Built in 1942, the stadium has seen great games. But just like with last year's season opener at USC, both coaches wish this Quad Central heavyweight matchup came later on the schedule.

“We're still not thrilled (to have USC in Week 1),” Woodland Hills coach George Novak said. “It's a big game to start the season. I think we're pretty even teams.”

“It will be a very difficult opener,” said Render, who leads WPIAL coaches with 364 victories.

Upper St. Clair won last year's regular-season opener, 31-12. Woodland Hills won the rematch in the WPIAL semifinals, 42-20. There's always a chance the two could play twice this season as well, with Woodland Hills ranked No. 3 and Upper St. Clair at No. 4.

In some ways, the teams are similar. Both have strong defenses and first-year starting quarterbacks. But USC has more seniors than Woodland Hills, which likely has more Division I recruits.

“This will show where you are now (as a team),” Novak said. “When I look at their starting defensive unit, they have all seniors and one junior. Offensively, it's the same way. We're a mixture of seniors, juniors and sophomores.”

USC senior Joe Repischak takes over for Pete Coughlin, the team's leading passer and rusher who graduated. Woodland Hills has two quarterbacks: sophomore Jeremiah Jones and senior Harry Randall, who missed much of last season with a knee injury.

Also in Woodland Hills' backfield will be sophomore Miles Sanders, who led the Wolverines last season with 641 rushing yards and 10 touchdowns. Randall was second with 307 yards on just 28 carries.

USC could use four running backs, led by seniors Steve Mackowick and Mac Pope, who combined for more than 900 yards a season ago.

Three rushing touchdowns by USC's Coughlin in the fourth quarter decided the opener last season. Turnovers helped determine the semifinal winner when Woodland Hills built a dominant 21-0 lead.

“You can't give them the ball,” Render said. “They don't need gifts.”

With many of their recent matchups coming in the later rounds of the playoffs, a neutral site typically has played host.
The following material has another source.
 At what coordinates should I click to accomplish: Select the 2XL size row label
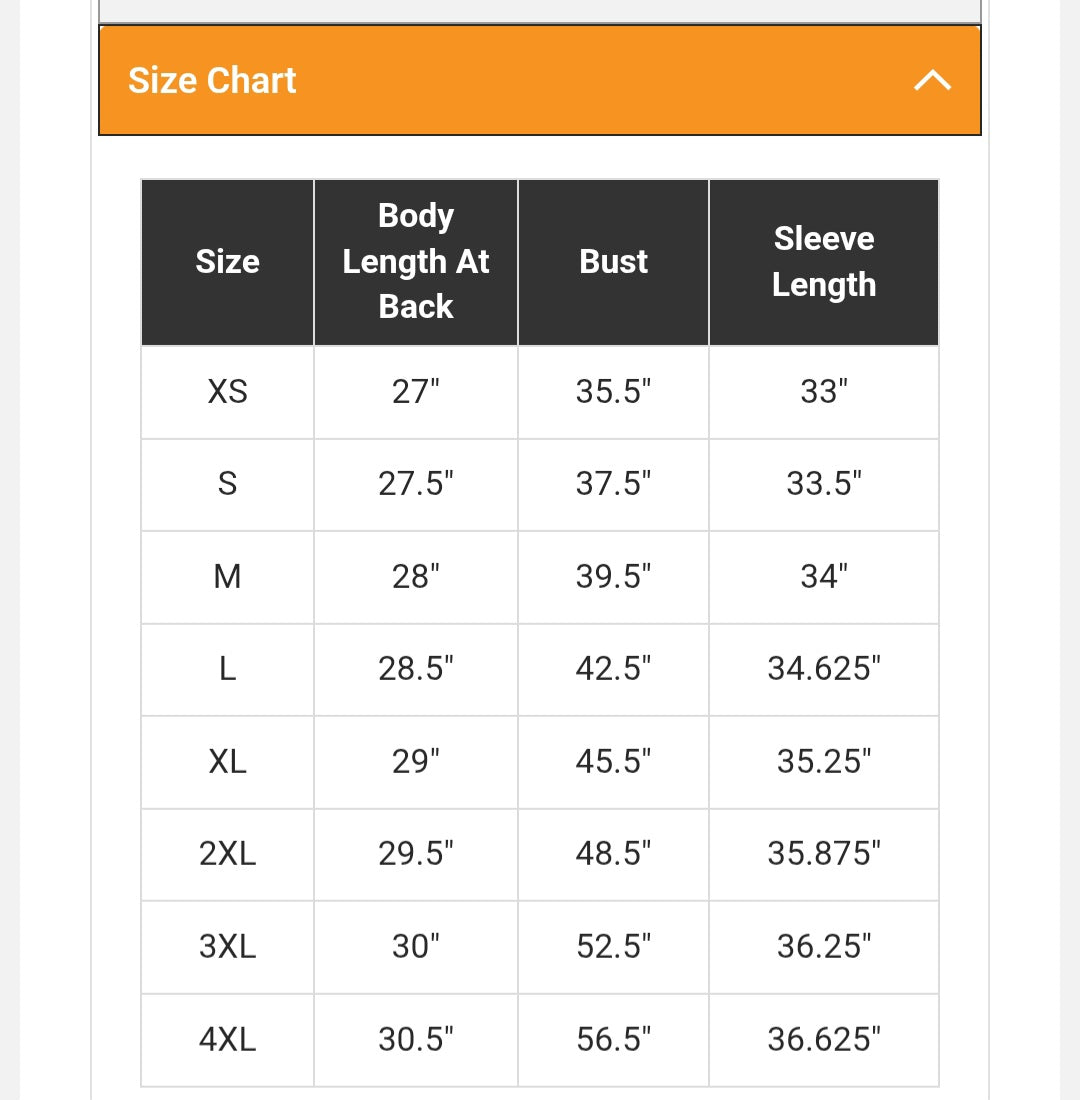(x=227, y=854)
When the WPIAL shrunk Class AAAA to three conferences last season, the two schools were grouped together.

USC's most recent trip to the 71-year-old Wolvarena (formerly Turtle Creek Stadium) was during Woodland Hills' first months as a school, having just merged students from a dozen communities. The teams met in a first-round playoff game that Woodland Hills won.

From the beginning, the Wolvarena has provided a home-field advantage. In the 26 seasons since 1987, no Class AAAA programs have found more success than USC and Woodland Hills. One of the two has reached the WPIAL championship game in 20 of the past 26 seasons. Woodland Hills was there last year, USC in 2011.
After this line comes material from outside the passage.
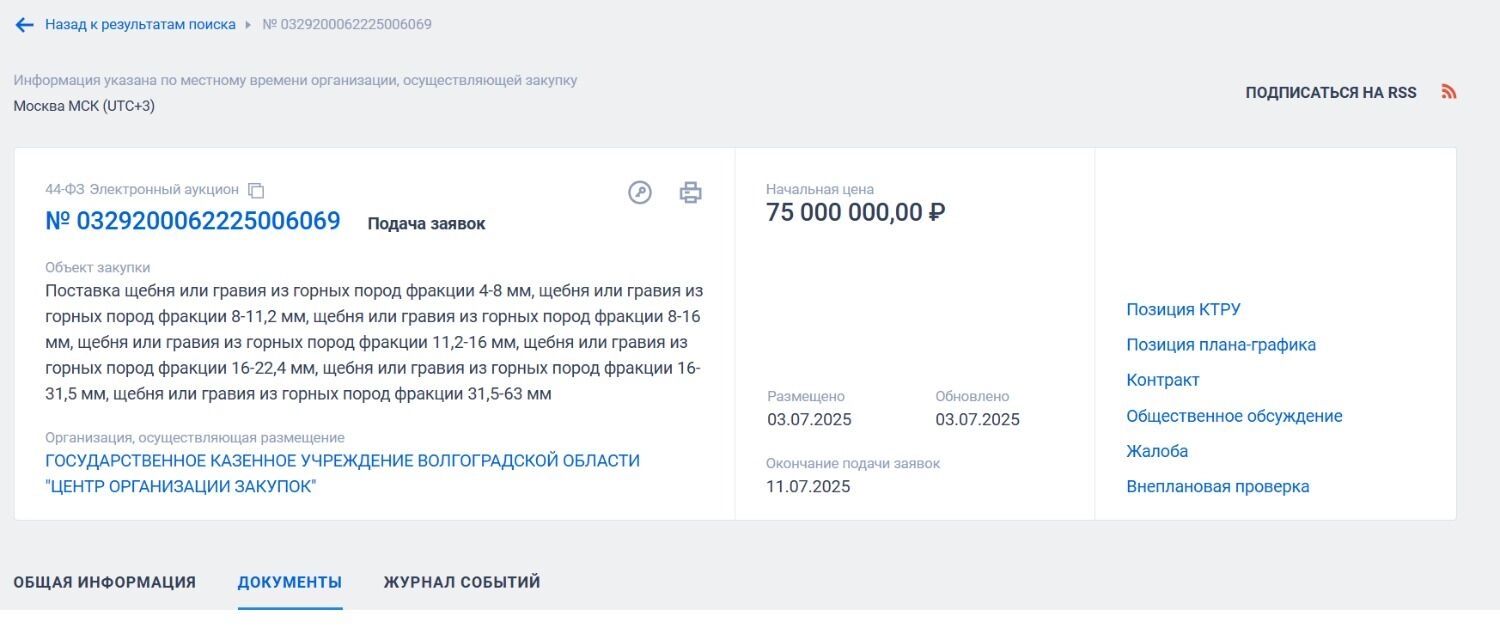This screenshot has width=1500, height=631.
Task: Select the 'ДОКУМЕНТЫ' tab
Action: (290, 582)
They've each won five WPIAL titles since 1987. A victory Friday night could push one team toward winning a sixth.

“We've played each other a number of times over those years, and Coach Render and I have become friends,” Novak said. “Just watching him and his program, I consider him to be the best coach in the WPIAL. So going up against him is tough.”
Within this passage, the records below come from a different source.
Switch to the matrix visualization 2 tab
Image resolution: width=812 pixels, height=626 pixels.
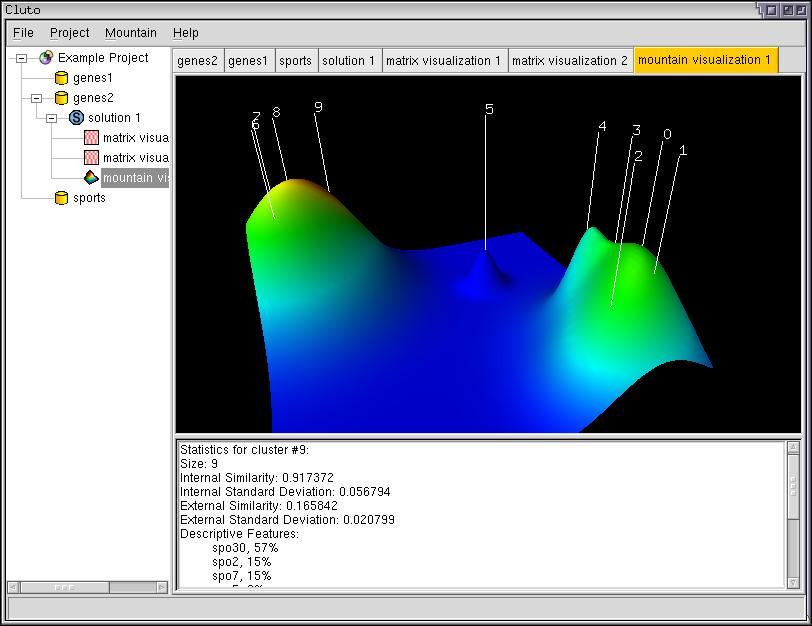click(x=570, y=61)
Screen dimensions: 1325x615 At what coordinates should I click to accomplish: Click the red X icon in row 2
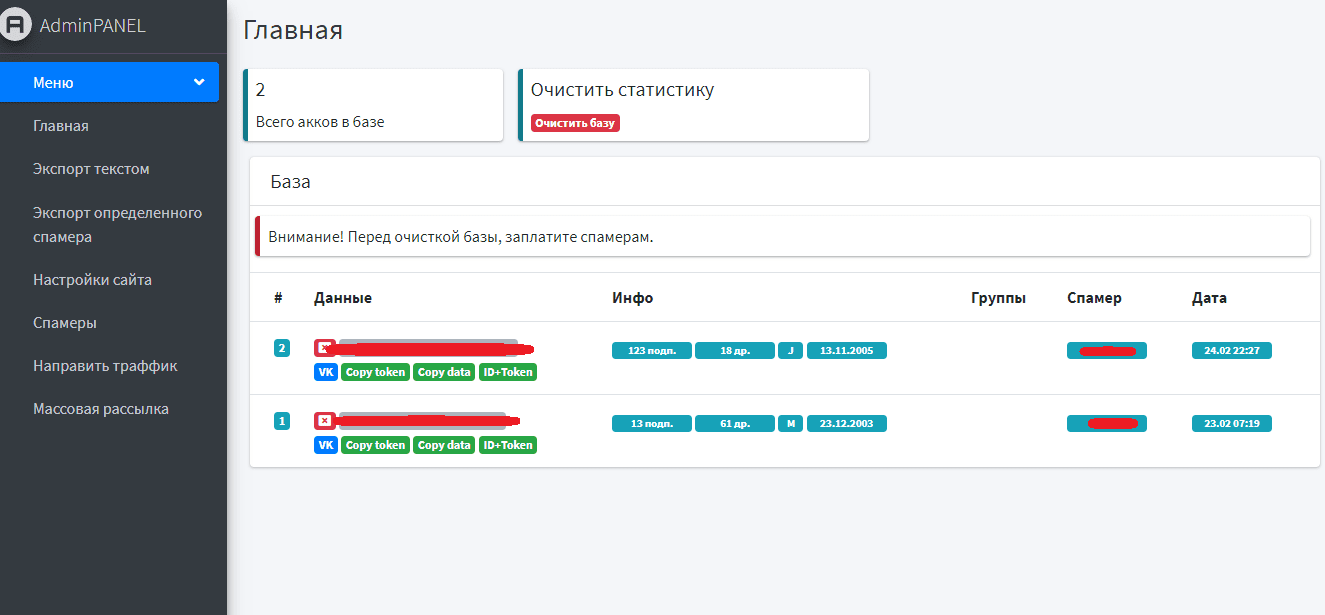pos(324,348)
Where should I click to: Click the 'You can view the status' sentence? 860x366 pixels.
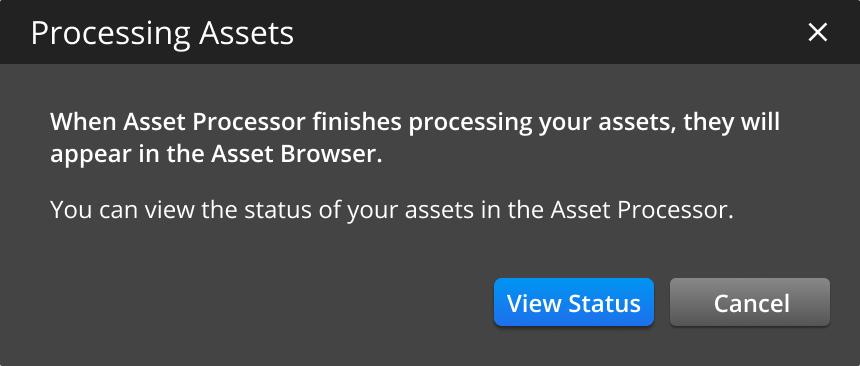[x=392, y=210]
Both defenses will be strong as usual. Woodland Hills has a talented secondary that includes Randall and senior Travon Mathis.

The Wolverines allowed only 189 points in 14 games last season but must replace a few important players.

“They've got a good program and good kids,” Render said. “George knows what he's doing.”

USC returns nine defensive starters from a lineup that allowed 120 points in 12 games. The Panthers also regain defensive end Rori Blair, a Pitt recruit who missed last season after a stroke.

“Watching their scrimmages, they're a very, very solid defensive unit,” said Novak, who also praised Repischak and J.J. Conn at linebacker, and safety Morgan Lee, all seniors.

With a senior-heavy roster, the stadium setting shouldn't influence them, Render said.

Besides, USC's junior varsity played at the Wolvarena last year, so much of this roster already has visited the 12,500-seat stadium that has been home to many future NFL players.

“We've got kids who have been in big games,” Render said. “They know how to compete.”